During its presentation this afternoon, OHSU made it clear that it (a) doesn’t feel its current financial position is as exceptional as we do, (b) feels that members of our bargaining unit are compensated well above market and (c) feels that its proposed insurance take-backs are modest and that our insurance benefits will remain “rich” even after the take-backs. Undoubtedly, OHSU’s bargaining-update email will contain bells and whistles to convince our members that it can’t afford any of our economic proposals and that what it has proposed is all that our members deserve (or don’t deserve). Do you agree? How would your pay be affected if all of OHSU’s proposals went into effect as they currently stand?

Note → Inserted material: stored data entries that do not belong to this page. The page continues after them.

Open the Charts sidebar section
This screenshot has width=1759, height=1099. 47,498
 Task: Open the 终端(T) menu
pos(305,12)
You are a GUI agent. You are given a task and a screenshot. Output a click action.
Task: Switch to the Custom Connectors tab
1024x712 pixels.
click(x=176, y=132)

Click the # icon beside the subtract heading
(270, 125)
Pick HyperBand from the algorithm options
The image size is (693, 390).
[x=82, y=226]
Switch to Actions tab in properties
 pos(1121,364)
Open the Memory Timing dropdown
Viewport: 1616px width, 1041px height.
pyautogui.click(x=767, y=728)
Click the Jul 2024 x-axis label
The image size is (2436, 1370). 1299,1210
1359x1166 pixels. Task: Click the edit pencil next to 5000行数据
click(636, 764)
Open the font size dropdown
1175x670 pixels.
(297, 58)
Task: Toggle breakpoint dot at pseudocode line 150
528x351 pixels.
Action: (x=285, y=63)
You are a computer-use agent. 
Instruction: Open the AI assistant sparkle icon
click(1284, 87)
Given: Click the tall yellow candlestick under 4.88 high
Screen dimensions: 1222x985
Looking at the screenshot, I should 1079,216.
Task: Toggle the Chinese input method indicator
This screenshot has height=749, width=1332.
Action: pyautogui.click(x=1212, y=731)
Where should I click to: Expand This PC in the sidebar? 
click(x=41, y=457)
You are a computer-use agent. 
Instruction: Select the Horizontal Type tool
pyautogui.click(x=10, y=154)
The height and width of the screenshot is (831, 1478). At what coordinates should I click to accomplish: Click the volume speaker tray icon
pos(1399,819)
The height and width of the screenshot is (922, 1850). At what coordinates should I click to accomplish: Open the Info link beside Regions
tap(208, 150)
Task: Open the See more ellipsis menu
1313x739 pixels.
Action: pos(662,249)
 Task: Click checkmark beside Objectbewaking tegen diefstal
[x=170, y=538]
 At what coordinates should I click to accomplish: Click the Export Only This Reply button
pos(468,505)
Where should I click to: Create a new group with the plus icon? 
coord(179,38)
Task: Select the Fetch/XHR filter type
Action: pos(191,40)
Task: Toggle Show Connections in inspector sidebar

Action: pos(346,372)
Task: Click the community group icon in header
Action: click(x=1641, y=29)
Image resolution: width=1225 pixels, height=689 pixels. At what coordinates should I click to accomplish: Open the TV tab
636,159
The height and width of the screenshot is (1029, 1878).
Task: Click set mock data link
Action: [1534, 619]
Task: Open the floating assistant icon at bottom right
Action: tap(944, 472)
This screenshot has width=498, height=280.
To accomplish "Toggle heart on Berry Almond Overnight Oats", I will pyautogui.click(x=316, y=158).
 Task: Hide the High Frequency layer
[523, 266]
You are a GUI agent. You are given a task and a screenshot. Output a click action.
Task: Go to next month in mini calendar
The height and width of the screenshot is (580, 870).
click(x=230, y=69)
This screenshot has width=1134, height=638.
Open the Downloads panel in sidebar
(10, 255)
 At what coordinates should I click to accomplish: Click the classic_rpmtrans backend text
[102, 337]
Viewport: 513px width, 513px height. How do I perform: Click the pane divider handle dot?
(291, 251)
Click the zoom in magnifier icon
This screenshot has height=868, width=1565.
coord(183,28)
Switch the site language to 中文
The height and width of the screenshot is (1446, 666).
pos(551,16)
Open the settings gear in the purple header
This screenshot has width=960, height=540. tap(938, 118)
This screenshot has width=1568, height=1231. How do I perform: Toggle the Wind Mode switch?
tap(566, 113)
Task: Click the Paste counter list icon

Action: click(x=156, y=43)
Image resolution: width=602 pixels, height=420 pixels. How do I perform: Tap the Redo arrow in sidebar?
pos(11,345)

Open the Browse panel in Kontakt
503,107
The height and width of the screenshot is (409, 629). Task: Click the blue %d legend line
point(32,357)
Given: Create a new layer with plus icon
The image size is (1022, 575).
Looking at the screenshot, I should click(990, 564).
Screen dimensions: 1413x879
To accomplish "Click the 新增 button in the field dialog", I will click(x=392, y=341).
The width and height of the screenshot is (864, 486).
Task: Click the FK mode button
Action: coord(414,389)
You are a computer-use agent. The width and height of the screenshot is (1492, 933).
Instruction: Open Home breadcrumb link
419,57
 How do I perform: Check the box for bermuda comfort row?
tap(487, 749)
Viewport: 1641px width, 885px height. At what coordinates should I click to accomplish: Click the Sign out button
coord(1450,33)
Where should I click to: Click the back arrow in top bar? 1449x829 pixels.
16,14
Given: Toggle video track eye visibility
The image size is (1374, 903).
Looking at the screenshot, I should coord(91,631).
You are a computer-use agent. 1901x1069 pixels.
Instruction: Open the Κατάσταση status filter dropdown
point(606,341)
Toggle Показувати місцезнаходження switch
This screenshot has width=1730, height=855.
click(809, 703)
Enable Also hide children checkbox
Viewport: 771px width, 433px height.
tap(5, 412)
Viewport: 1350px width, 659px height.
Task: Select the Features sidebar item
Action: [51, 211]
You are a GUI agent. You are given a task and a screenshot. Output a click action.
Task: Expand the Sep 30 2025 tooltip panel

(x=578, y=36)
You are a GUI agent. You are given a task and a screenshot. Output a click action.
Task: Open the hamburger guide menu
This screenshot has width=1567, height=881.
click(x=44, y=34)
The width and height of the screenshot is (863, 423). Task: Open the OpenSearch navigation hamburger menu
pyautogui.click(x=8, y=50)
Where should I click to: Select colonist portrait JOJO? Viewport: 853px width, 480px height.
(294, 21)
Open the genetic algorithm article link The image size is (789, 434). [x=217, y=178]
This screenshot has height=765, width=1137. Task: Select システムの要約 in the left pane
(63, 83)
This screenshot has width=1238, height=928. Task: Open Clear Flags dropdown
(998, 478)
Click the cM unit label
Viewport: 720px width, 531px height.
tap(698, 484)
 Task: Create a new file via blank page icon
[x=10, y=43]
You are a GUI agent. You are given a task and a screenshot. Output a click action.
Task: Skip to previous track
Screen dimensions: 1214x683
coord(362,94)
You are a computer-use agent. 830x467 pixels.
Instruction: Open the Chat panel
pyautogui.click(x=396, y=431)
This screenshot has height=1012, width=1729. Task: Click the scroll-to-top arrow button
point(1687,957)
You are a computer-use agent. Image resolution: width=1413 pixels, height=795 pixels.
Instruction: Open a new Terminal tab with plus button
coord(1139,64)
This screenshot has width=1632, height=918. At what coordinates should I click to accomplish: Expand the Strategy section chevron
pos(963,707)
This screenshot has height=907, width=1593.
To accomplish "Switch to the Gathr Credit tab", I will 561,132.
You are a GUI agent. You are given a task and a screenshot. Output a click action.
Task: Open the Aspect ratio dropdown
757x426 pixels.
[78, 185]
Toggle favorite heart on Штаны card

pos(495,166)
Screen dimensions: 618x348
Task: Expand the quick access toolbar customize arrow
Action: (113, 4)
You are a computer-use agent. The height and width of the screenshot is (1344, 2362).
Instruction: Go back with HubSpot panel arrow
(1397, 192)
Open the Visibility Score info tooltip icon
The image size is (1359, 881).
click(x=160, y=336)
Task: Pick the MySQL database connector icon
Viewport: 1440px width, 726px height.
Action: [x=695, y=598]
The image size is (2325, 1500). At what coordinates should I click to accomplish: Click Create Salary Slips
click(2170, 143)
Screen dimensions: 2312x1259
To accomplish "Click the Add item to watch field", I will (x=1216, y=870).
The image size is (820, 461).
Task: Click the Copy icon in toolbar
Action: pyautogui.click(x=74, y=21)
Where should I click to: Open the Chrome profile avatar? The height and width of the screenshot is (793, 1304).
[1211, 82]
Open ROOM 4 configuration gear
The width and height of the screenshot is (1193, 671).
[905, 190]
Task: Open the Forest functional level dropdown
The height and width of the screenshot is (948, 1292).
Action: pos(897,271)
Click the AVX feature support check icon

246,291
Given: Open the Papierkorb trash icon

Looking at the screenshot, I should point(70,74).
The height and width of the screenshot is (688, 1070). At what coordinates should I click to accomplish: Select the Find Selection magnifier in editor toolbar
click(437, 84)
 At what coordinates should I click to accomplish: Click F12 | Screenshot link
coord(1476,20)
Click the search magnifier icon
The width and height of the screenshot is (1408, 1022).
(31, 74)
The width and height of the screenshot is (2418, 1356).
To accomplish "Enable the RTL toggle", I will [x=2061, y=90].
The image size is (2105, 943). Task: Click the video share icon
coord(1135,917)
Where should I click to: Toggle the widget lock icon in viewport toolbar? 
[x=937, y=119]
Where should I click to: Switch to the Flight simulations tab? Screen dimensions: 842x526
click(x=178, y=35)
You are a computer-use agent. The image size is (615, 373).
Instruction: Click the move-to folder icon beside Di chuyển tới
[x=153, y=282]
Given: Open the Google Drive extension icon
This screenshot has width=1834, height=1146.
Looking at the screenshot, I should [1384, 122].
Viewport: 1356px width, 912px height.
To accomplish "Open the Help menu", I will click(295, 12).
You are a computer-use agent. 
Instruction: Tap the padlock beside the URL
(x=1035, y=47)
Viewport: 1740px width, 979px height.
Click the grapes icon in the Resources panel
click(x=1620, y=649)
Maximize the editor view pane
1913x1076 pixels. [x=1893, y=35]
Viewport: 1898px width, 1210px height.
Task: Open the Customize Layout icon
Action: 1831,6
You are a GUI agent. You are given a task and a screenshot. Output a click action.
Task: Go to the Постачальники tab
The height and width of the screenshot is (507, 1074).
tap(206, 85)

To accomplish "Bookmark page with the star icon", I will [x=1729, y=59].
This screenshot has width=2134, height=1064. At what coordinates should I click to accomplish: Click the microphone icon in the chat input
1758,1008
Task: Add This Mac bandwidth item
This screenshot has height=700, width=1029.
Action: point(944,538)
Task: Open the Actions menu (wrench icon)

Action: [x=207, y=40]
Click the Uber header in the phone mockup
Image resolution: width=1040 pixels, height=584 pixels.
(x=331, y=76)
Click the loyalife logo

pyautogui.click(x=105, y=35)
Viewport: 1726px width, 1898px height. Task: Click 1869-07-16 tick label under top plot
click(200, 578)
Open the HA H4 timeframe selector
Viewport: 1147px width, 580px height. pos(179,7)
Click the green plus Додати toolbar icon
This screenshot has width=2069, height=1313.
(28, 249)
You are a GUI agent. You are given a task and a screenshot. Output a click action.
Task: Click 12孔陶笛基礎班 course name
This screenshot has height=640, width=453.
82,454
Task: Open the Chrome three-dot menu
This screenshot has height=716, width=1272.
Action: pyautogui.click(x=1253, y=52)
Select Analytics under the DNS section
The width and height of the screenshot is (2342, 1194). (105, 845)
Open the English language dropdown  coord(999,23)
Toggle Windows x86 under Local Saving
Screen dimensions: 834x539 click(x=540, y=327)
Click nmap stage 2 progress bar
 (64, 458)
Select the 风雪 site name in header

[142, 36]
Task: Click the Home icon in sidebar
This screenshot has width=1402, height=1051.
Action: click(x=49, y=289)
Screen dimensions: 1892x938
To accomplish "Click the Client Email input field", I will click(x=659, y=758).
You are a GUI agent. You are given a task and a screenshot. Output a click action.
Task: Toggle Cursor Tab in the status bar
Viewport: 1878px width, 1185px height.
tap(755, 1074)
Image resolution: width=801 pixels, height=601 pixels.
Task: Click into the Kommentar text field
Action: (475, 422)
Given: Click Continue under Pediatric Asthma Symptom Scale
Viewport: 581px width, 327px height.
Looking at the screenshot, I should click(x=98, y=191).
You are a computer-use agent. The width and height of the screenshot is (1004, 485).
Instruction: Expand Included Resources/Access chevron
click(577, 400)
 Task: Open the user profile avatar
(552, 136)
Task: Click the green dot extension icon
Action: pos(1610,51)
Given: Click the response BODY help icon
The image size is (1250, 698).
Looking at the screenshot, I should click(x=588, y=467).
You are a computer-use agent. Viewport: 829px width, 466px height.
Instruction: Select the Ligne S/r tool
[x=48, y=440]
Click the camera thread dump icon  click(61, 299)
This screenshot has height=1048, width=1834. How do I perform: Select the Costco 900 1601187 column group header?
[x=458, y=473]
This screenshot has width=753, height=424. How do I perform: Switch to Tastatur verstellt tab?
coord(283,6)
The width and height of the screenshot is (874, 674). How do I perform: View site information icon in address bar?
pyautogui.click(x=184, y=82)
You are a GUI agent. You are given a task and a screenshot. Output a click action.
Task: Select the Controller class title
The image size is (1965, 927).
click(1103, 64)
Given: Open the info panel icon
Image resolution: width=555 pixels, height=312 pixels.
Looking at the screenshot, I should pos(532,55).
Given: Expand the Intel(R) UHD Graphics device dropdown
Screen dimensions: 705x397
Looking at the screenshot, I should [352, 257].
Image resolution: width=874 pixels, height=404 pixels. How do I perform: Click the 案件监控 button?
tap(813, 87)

OHSU’s compensation FAQ states that “Many people choose to work at OHSU because they believe in its mission. When people look at the pay and benefits at OHSU, and consider the chance to do meaningful, rewarding work, the clear choice should be to join — and stay — at OHSU.” It actually seems as if the employer expects us to stay at OHSU merely for the chance to do meaningful work, rather than for pay that keeps up with the cost of living and benefits that are affordable. As you ponder the above and perhaps wonder why OHSU doesn’t seem to value the work done by AFSCME-represented employees, you should know that OHSU executives received $1.4 million in bonuses in 2018 — in addition to their $30 million in base pay. (A copy of the article from the Lund Report will be attached to today’s bargaining-update email.)
Finally, and we can’t stress this enough: If you are upset by OHSU’s take-backs and its rejection of our economic proposals, you must act to keep them from becoming reality: take the survey, show up at the town hall, show up at the informational picket and make sure your coworkers know about the type of contract OHSU is proposing for us. OHSU is counting on its assumption that our members aren’t willing to withhold their labor for a short time in order to win a fair contract — will you prove OHSU wrong? We need to tell OHSU “enough is enough” now.